The CEO’s Desk: A Clarion Call to Eliminate the Invisible Burden of Mental Health

Jai Hooker@Work

A Clarion Call to Eliminate the Invisible Burden of Mental Health

By Bryon E. Bass, CLMS, CEO, DMEC

We’ve made commendable strides in how employers perceive and invest in mental health. However, our current efforts, while notable, are still not enough. The stakes are incredibly high: Mental health issues cost the U.S. economy trillions of dollars each year. And with the surgeon general making workplace well-being a priority and government agencies stepping up their game, we have every reason to accelerate our efforts. 

Consider this: Each year, one in five Americans grapples with a mental health condition, and the majority of these people are our colleagues and employees. Even more telling, a recent survey from the surgeon general’s office found that 84% of U.S. workers believe workplace conditions contributed to their mental health challenges. This isn’t just data; it’s a clarion call for change.  

Why are We Holding Back? 

Despite understanding the need to address this issue, many organizations hesitate to enhance mental health initiatives, and the reasons are multifaceted: cost concerns, perceived complexity with implementation, and lack of tailored information. Additionally, there’s significant worry about legal repercussions and cultural barriers that discourage open discussions about mental health. 

There has been a fear of overstepping personal boundaries; not knowing how to intervene effectively; and a mistaken, and seemingly pervasive, belief that mental health is not in the integrated disability and absence management (IDAM) wheelhouse.  

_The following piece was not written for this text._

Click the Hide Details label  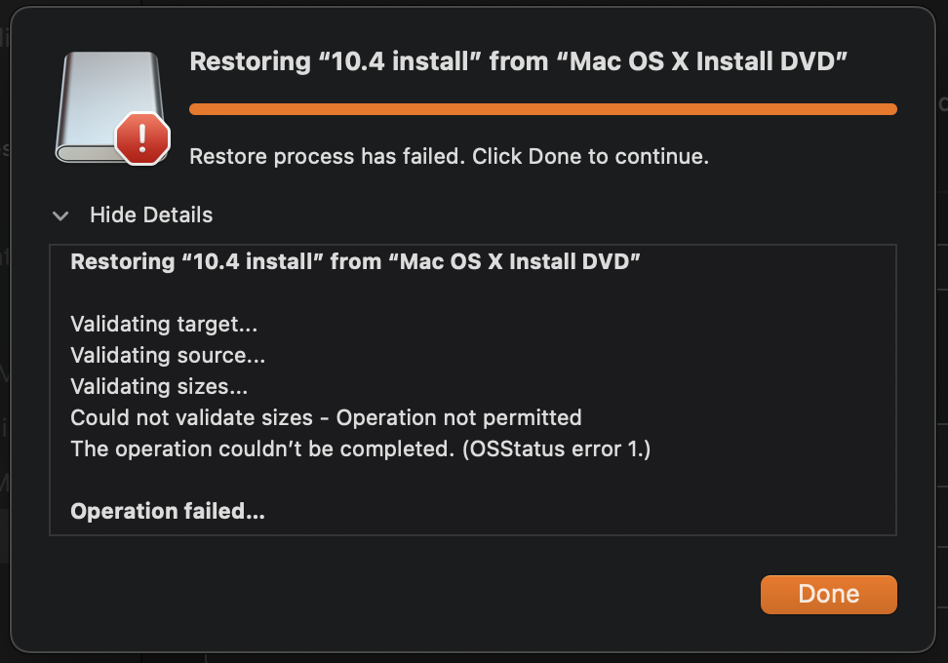(x=151, y=215)
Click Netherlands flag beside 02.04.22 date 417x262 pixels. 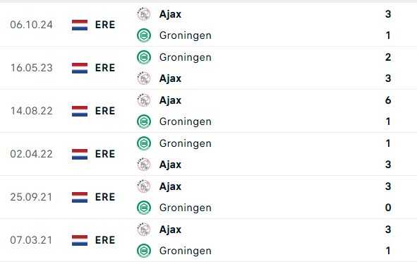tap(80, 154)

We have addressed those myths and misconceptions, and shifted from theory to practical guidance. In January, industry experts shared guidelines, tips, action plans, and examples of success during the 2024 DMEC Virtual Mental Health Conference. Attendees learned strategies for crafting communications that resonate with a diverse workforce, which underscored the importance of inclusivity. Experts also shared recommendations for incorporating provider access metrics into contracts, a move that aims to ensure better health outcomes for employees. Furthermore, compelling evidence was presented showing a 4-1 return on investment for companies that prioritize mental health initiatives. 

Knowledge is Power 

Recognizing that work is key to holistic health, the Department of Labor is dedicating more resources to ensure employees are informed about their rights for mental health coverage under the Family and Medical Leave Act and the Americans with Disabilities Act. And the Office of Disability Employment Policy has released tip sheets and guidelines that emphasize the role of employers in fostering a mentally healthy workplace to help employers create a place where everyone feels supported.  

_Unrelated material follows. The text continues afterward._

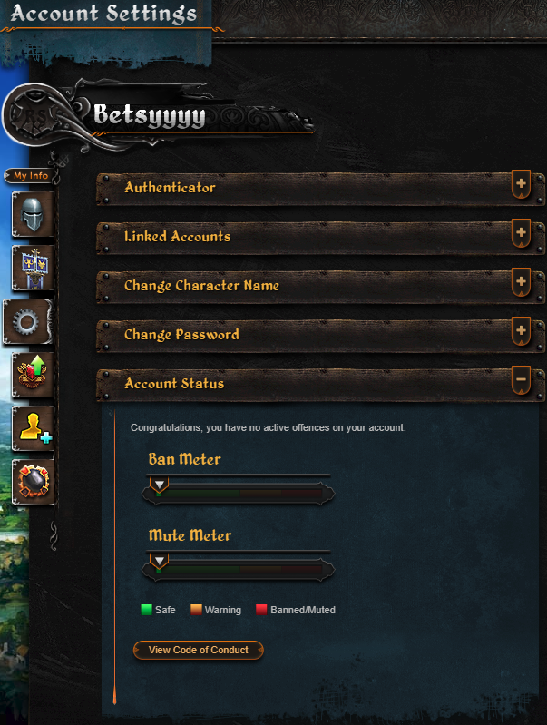Open the My Info tab
This screenshot has height=725, width=547.
(x=28, y=176)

Yet sometimes legal structures and the supportive framework fail to achieve intended outcomes. For example, during the 2024 DMEC Compliance Conference, Jocelyn Samuels, vice chair of the Equal Employment Opportunity Commission, noted that “pregnant workers were falling through the cracks” of existing laws, which led to the enactment of the Pregnant Workers Fairness Act (PWFA). This parallel situation is evident for those with mental health challenges, who often find themselves unsupported due to gaps in awareness and policy enforcement. These gaps can have profound implications.  

Just as the PWFA sought to mend the oversights for pregnant workers, we must advocate for and implement policies that ensure mental and physical health are treated with equal seriousness. That has required a cultural and legislative shift to prevent mental health challenges from being an invisible burden that employees carry alone. But those efforts are not yet achieving their goals.  

Wondering Where to Begin?  

A good first step is to look at your company’s leave data for patterns that can assist you in crafting better support systems to help employees stay at work or return more quickly. Customize employee assistance programs to meet your employees’ needs, and negotiate insurance contracts to ensure access to providers of all types, who have experience with diverse employee populations.  

And start normalizing the conversation. We need to treat mental health like we do physical health — no stigma, just part of regular health chats. Imagine if leaders talked about mental health as openly as they do about hitting the gym or eating right. That could really change the game. Anyone who believes mental health is not part of holistic health is not paying attention to myriad studies, reports, and laws. And it will cost them. 

Since its inception, DMEC has championed mental health as foundational to employer success and essential to human-centric business models. We will persist in this advocacy because IDAM professionals can make a difference. The time for action is now. Our mental health cannot wait.